[Entries for locating words and elements]
****************

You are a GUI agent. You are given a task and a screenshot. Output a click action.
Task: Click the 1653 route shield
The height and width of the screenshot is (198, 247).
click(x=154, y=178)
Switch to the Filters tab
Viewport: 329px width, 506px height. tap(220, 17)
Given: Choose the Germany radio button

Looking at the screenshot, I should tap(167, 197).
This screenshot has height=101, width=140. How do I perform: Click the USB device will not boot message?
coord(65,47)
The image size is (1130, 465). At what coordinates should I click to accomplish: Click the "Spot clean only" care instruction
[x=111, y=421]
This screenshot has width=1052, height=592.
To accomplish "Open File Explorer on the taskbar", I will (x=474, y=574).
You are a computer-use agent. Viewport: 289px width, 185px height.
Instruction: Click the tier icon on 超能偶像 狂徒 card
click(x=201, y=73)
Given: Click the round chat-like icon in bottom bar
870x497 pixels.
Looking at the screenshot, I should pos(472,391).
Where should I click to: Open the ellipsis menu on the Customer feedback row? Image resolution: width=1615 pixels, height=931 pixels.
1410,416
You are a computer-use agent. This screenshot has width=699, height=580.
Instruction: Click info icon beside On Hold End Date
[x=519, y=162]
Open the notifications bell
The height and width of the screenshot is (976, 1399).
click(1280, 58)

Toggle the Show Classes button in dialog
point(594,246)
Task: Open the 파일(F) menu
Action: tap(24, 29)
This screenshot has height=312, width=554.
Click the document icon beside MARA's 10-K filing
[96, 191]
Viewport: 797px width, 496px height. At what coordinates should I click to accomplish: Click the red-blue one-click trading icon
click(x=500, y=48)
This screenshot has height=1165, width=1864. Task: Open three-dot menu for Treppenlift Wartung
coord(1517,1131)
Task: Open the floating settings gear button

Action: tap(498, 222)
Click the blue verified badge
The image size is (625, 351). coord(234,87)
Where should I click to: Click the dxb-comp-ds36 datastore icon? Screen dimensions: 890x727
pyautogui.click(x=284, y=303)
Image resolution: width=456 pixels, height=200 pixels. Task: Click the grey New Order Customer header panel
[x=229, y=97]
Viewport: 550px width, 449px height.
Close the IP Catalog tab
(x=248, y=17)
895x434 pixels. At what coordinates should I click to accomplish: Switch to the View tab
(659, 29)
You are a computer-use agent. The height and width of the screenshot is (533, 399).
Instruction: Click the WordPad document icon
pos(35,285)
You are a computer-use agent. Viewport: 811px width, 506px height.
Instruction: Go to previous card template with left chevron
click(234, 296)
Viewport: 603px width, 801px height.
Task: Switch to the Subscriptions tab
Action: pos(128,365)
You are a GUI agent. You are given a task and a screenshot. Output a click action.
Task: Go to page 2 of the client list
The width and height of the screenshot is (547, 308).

****************

Copy the lines word for word, beginning with the line containing "Image resolution: width=456" and continuing through the final line of the items.

[ANSWER TO THIS EXERCISE]
Image resolution: width=456 pixels, height=200 pixels. Task: Click the grey New Order Customer header panel
[x=229, y=97]
Viewport: 550px width, 449px height.
Close the IP Catalog tab
(x=248, y=17)
895x434 pixels. At what coordinates should I click to accomplish: Switch to the View tab
(659, 29)
You are a computer-use agent. The height and width of the screenshot is (533, 399).
Instruction: Click the WordPad document icon
pos(35,285)
You are a computer-use agent. Viewport: 811px width, 506px height.
Instruction: Go to previous card template with left chevron
click(234, 296)
Viewport: 603px width, 801px height.
Task: Switch to the Subscriptions tab
Action: pos(128,365)
You are a GUI agent. You are given a task and a screenshot. Output a click action.
Task: Go to page 2 of the client list
The width and height of the screenshot is (547, 308).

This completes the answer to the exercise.